これは、ダンボールを使ってさまざまなコントローラーを作り、ゲームで遊ぶことのできる「Nintendo Labo」シリーズの製品のひとつ。空間を自由に移動できるわけではないため、あくまでも「簡易版」に過ぎない体験ではあるものの、VRの世界を垣間見れるデバイスであることは間違いない。「VR Kit」は税込8778円、さらにコンテンツ数を絞った「ちょびっと版」は税込4378円と、比較的安く購入できるのも大きな魅力だ。

最後に、今あなたの手元にあるであろう、スマートフォンで試してみるという方法もある。本記事で紹介した作品のなかでは「ゆるキャン△ VIRTUAL CAMP」がiOS/Android向けアプリとしてリリースされており、今すぐにでもインストールしてプレイすることができる。VRでプレイするにはスマホ用のVRゴーグルが必要となるものの、簡易な作りのものなら数百円程度で入手可能。100円ショップなどでも取り扱いがあるはずだ。

こちらも体験としては「簡易版」のVRと言えるが、スマホアプリでプレイすることによって、否が応でもこう気付かされるはずだ。「VRなら、この『中』に入れる……ってコト!?」と。まずはスマホの画面を覗き込みながら、その「画面の中の世界に入れる体験がある」ことを実感して、VRに興味を持つきっかけとしてみてほしい。

■ VRは「画面の中に入れるコンテンツ」の最前線
「アニメファンのためのVR入門」と題して、前後編にわたってVRについて取り上げてきたが、いかがだっただろうか。

テレビゲームやスマートフォンのように身近な存在となるにはまだまだ時間がかかりそうだが、Oculus Quest 2の登場と普及、この1年の巣ごもり需要とバーチャルイベントの広まりによって、VR体験のハードルがぐっと下がったことは間違いない。Oculus Quest 2が世界的に売れており、ジャンルを問わずVR業界に参入する企業も増えている現状を鑑みれば、今後はますます新たなVRコンテンツが登場することだろう。

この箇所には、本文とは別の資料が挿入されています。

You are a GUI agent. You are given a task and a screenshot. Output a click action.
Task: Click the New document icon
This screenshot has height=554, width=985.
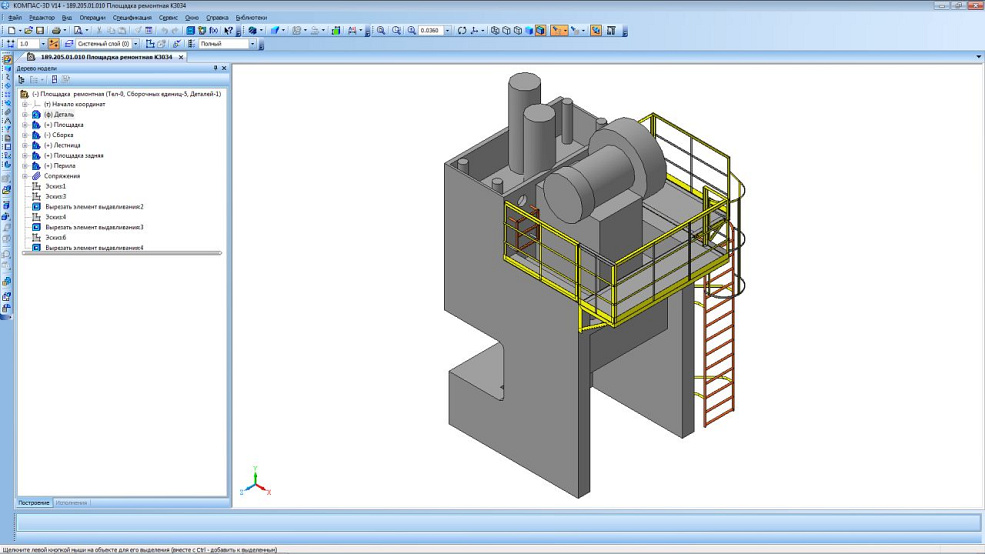coord(11,31)
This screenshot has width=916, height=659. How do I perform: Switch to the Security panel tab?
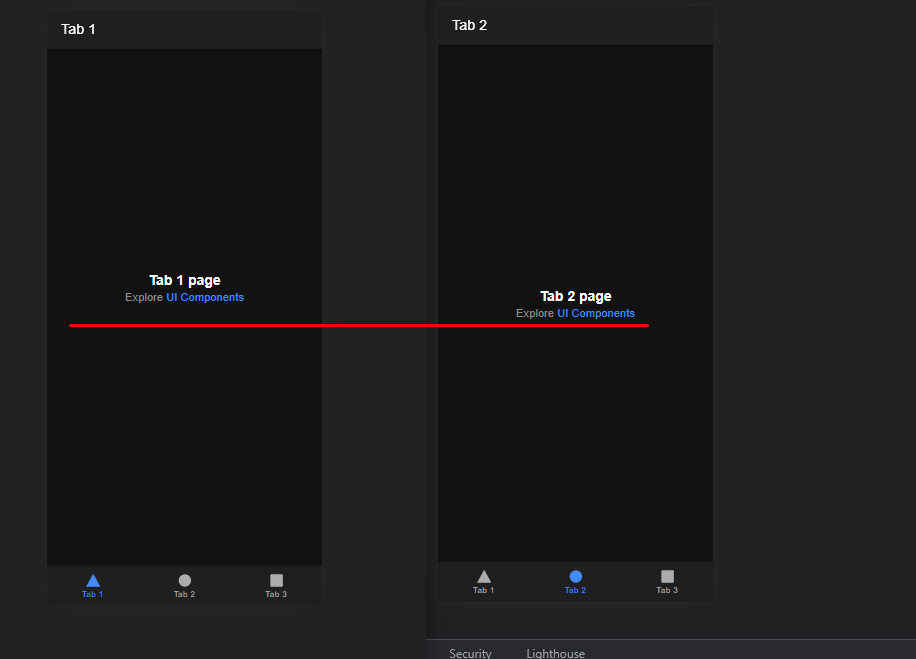(470, 653)
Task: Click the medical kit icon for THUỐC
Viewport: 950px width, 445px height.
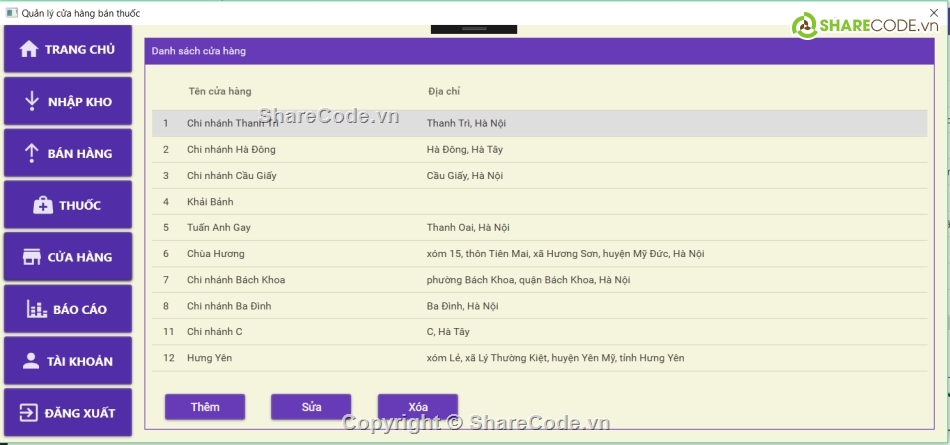Action: (x=43, y=205)

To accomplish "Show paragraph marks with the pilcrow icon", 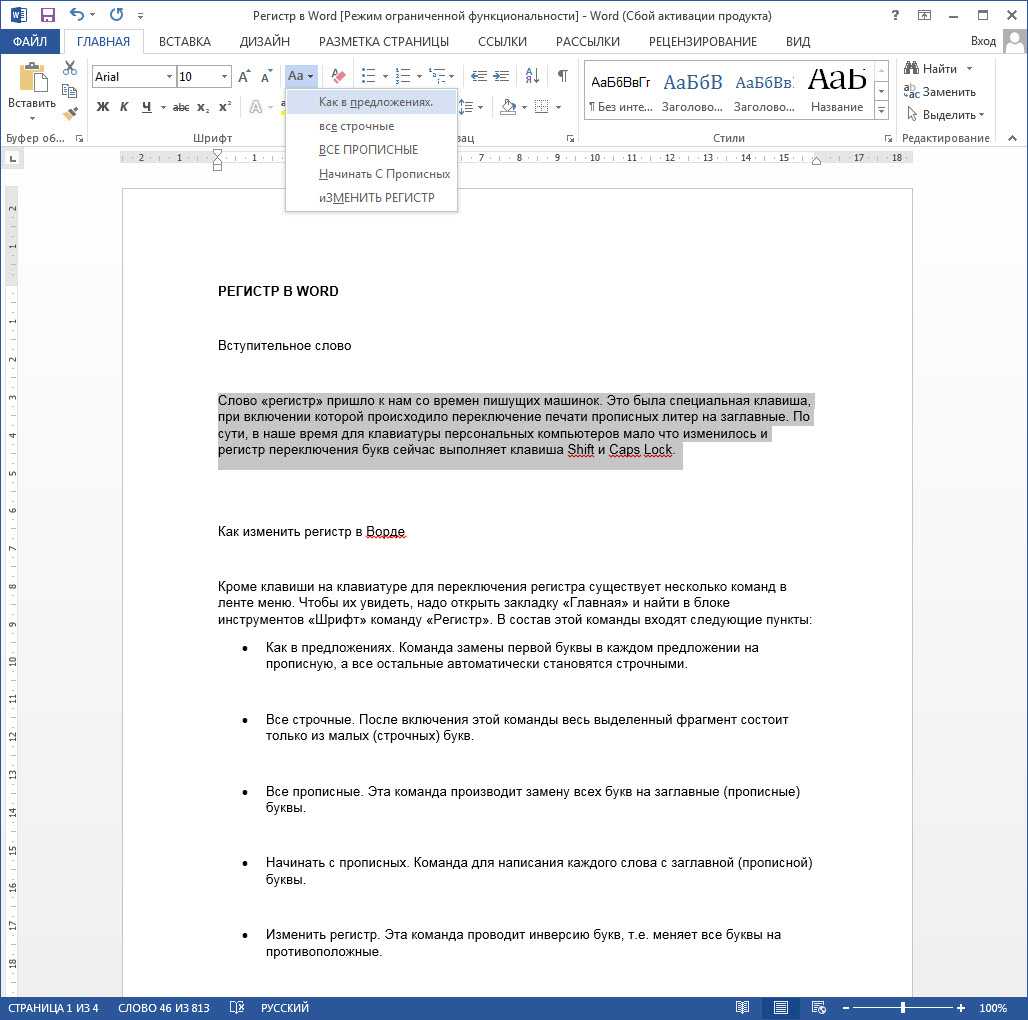I will [562, 76].
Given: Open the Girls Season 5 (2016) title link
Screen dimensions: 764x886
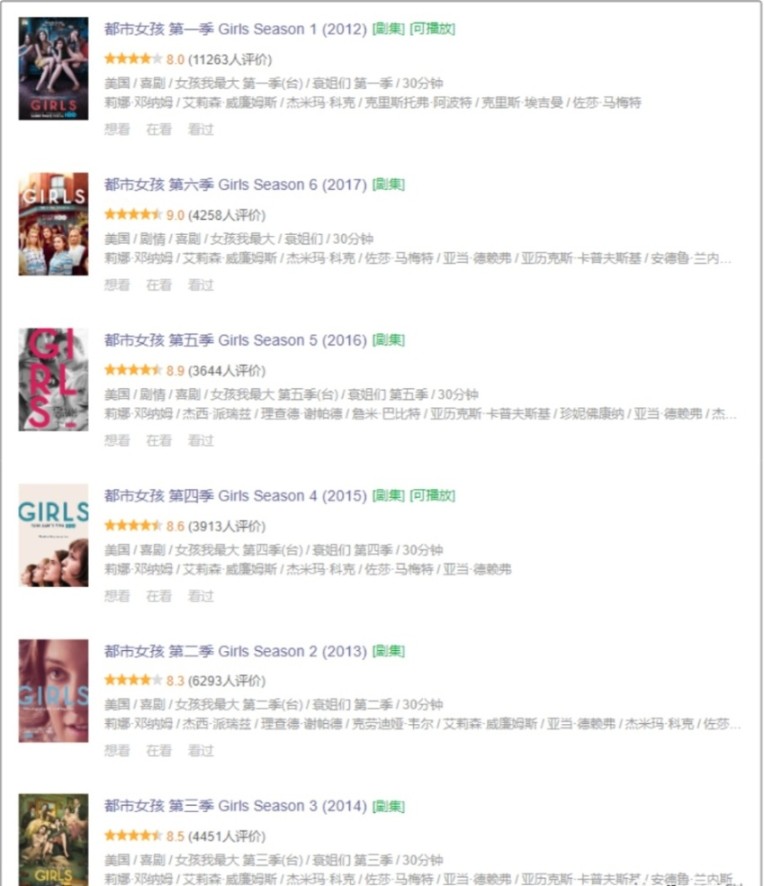Looking at the screenshot, I should (x=236, y=340).
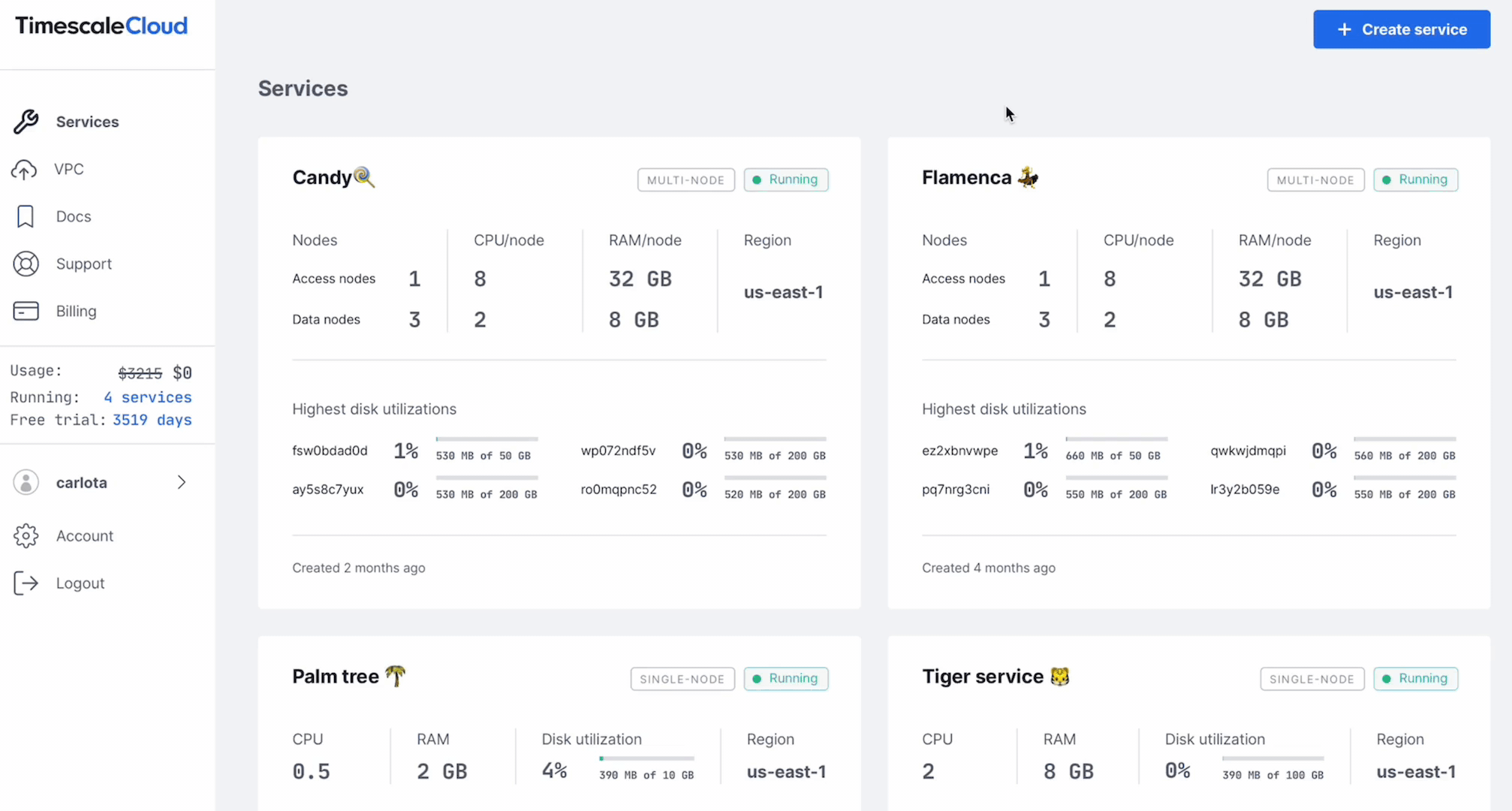The image size is (1512, 811).
Task: Navigate to Docs in sidebar
Action: coord(74,216)
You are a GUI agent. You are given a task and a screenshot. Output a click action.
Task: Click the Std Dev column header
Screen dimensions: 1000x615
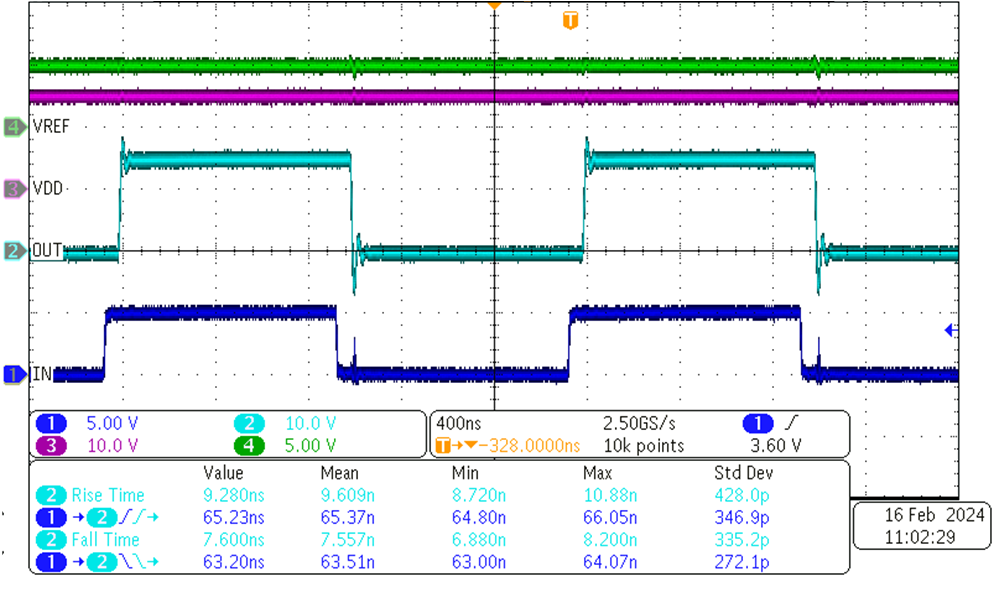point(742,472)
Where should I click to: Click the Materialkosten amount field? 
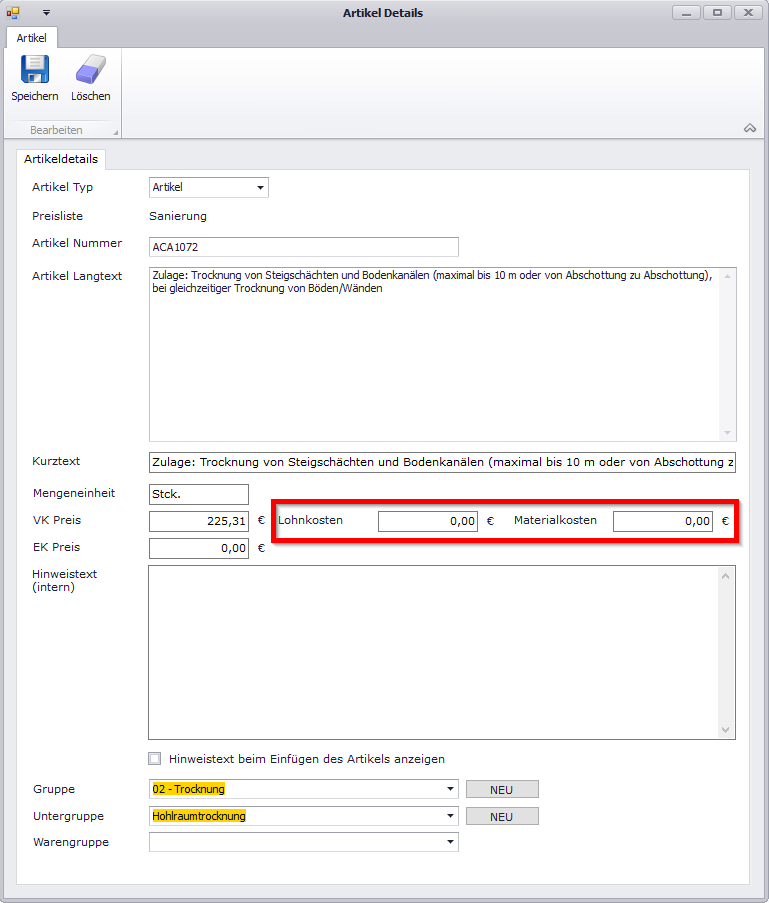[662, 521]
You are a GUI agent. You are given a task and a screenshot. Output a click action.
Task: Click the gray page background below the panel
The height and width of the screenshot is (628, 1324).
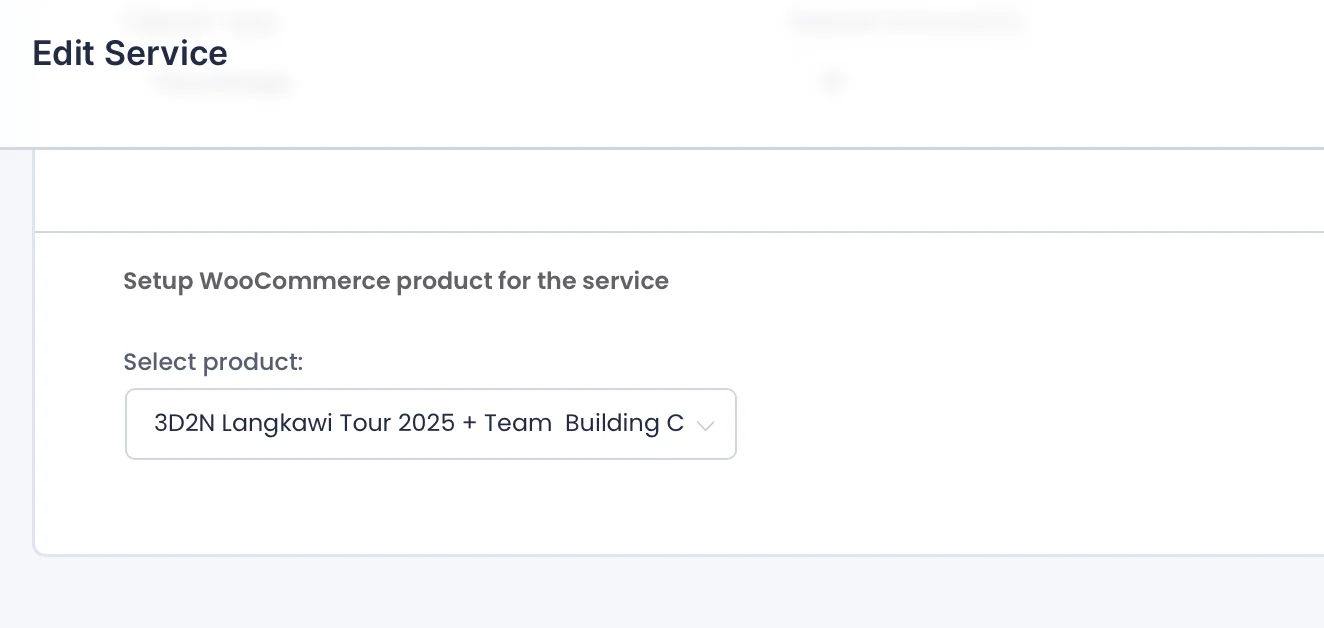(600, 595)
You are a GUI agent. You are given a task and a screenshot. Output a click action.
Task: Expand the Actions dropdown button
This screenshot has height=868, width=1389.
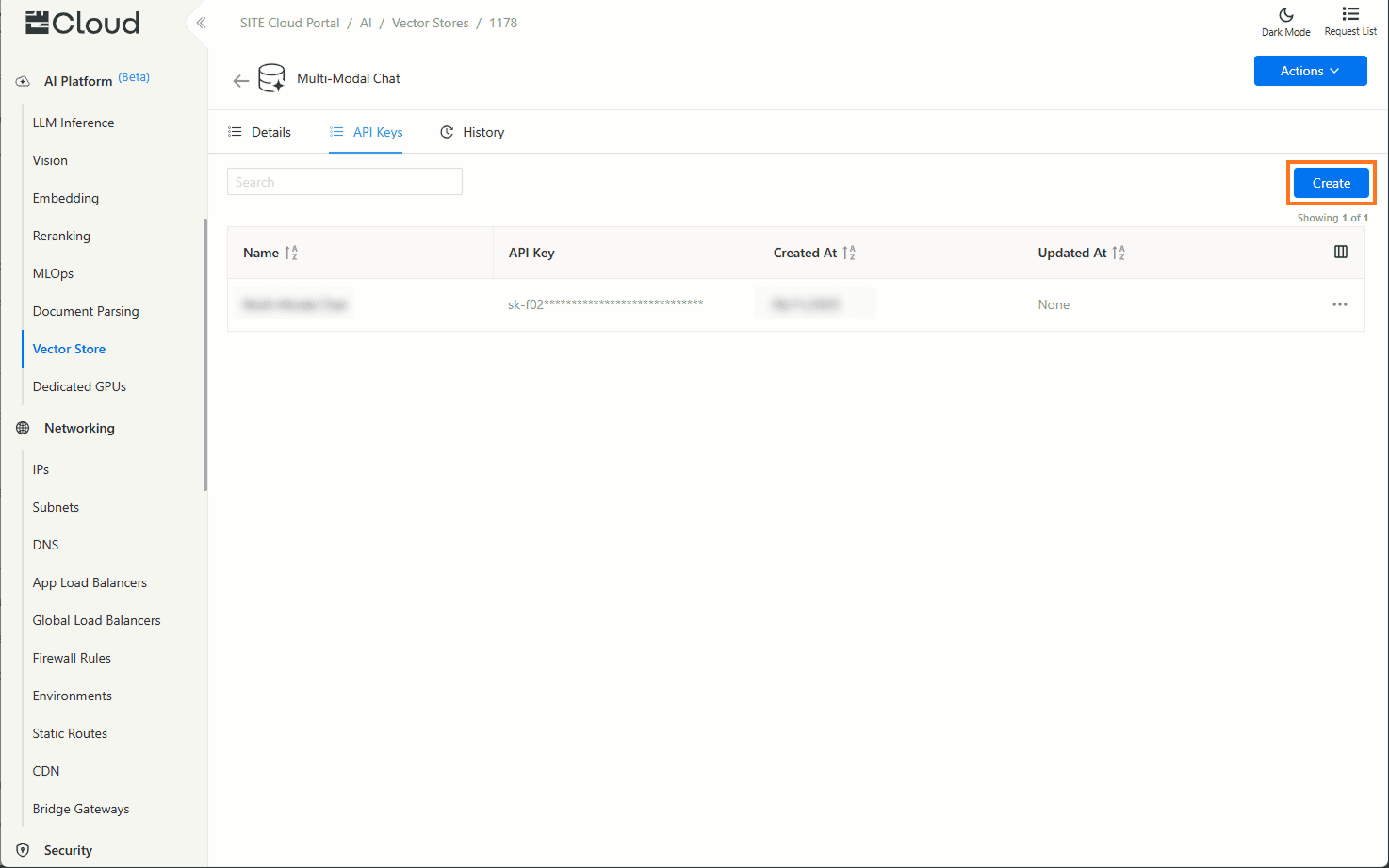tap(1310, 71)
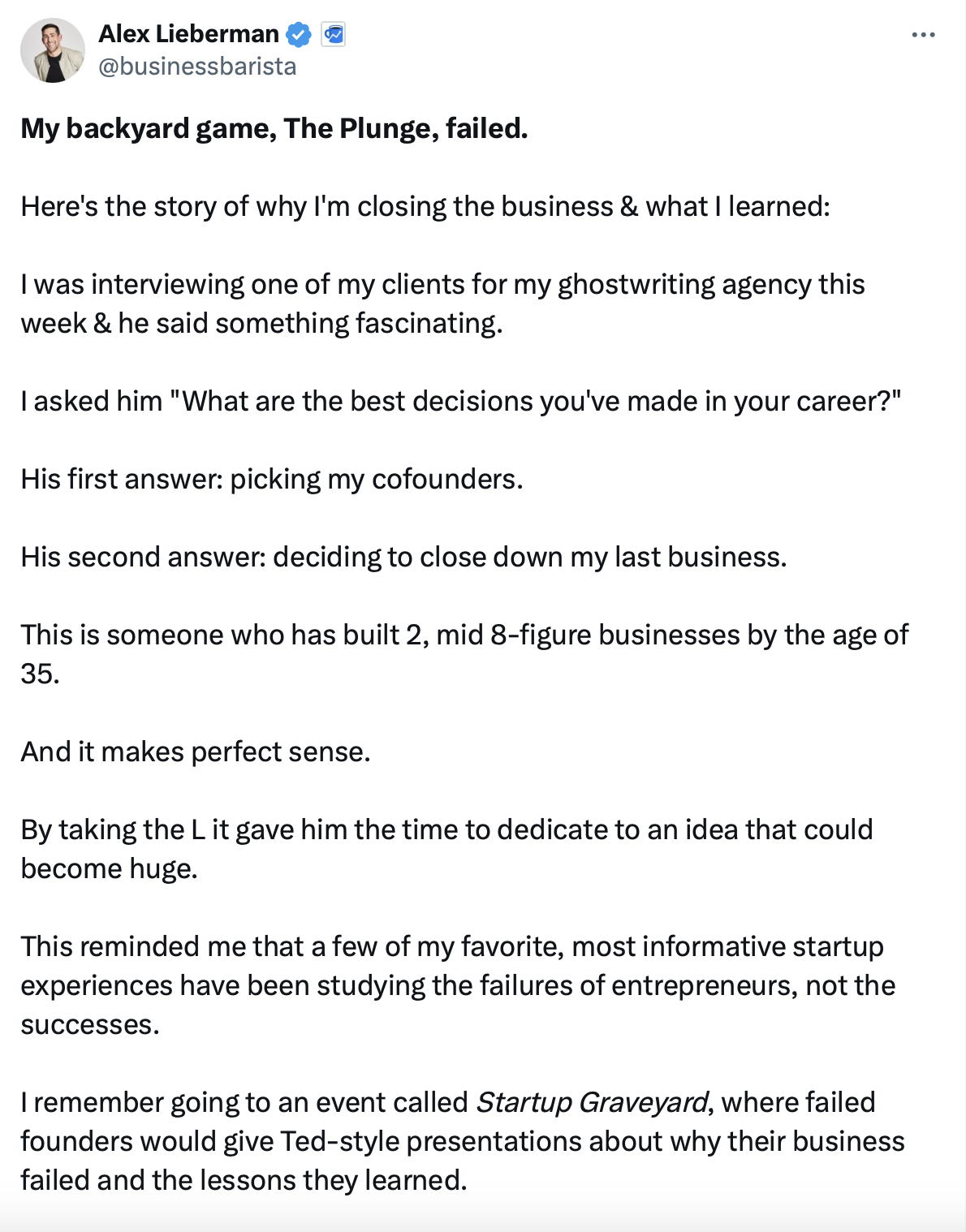Viewport: 966px width, 1232px height.
Task: Click the number "35." on its own line
Action: point(40,674)
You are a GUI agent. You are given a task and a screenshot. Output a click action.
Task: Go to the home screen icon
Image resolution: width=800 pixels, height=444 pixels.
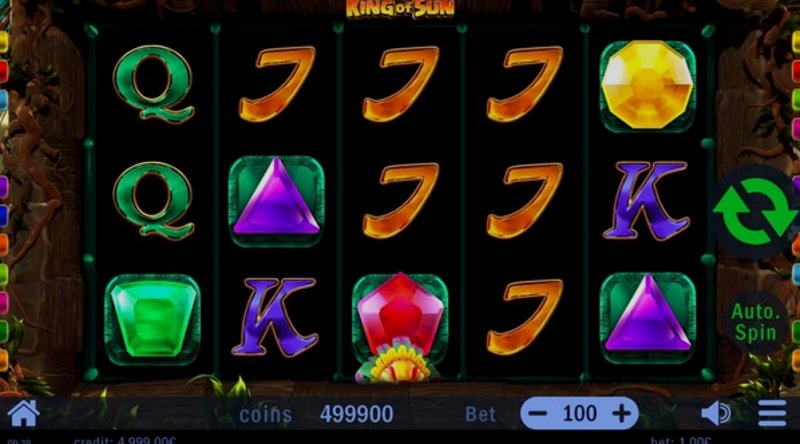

VR体験の入り口もさまざまだ。まずは前編で取り上げたテーマパークでVRを体験するも良し。後編で紹介したVR機器を早速買いに走るも良し。手元のゲーム機やスマホで試すも良し。はたまたVR機器のレンタルサービスを利用するという手もある。今や仮想現実への入り口はそこら中にあり、その多くは安価で気軽に試すことができるのだ。

それになんと言っても、メディアとしての「VR」はアニメファンとの相性が良い。いつかは「画面の中に入りたい」と、「好きなキャラクターと触れ合いたい」と、そう考えたことのあるオタクはきっと少なくないはずだ。VRは、そんなオタクたちが夢見てきた「画面の中に入れるコンテンツ」の最前線だと言える。

「SAO」のアインクラッド、「レディ・プレイヤー1」のオアシス、「サマーウォーズ」のOZ、「.hack」のThe World。数々の作品で描かれてきた仮想世界は、何年後か、何十年後になるかはわからないが、ゆくゆくは実現することになるはずだ。そしてそれらの世界に通じる道は、今ここにはっきりと示されている。

そんな未来を一足先に覗き込むことのできる、VRの世界。本連載を読んで少しでも興味を持ってもらえたのなら、これ以上にうれしいことはない。まずは慣れ親しんだアニメのVRタイトルに触れて、ゆくゆくはバーチャルイベントやVR SNSにも飛び込んでみてほしい。

それではまた、仮想現実の世界で会いましょう。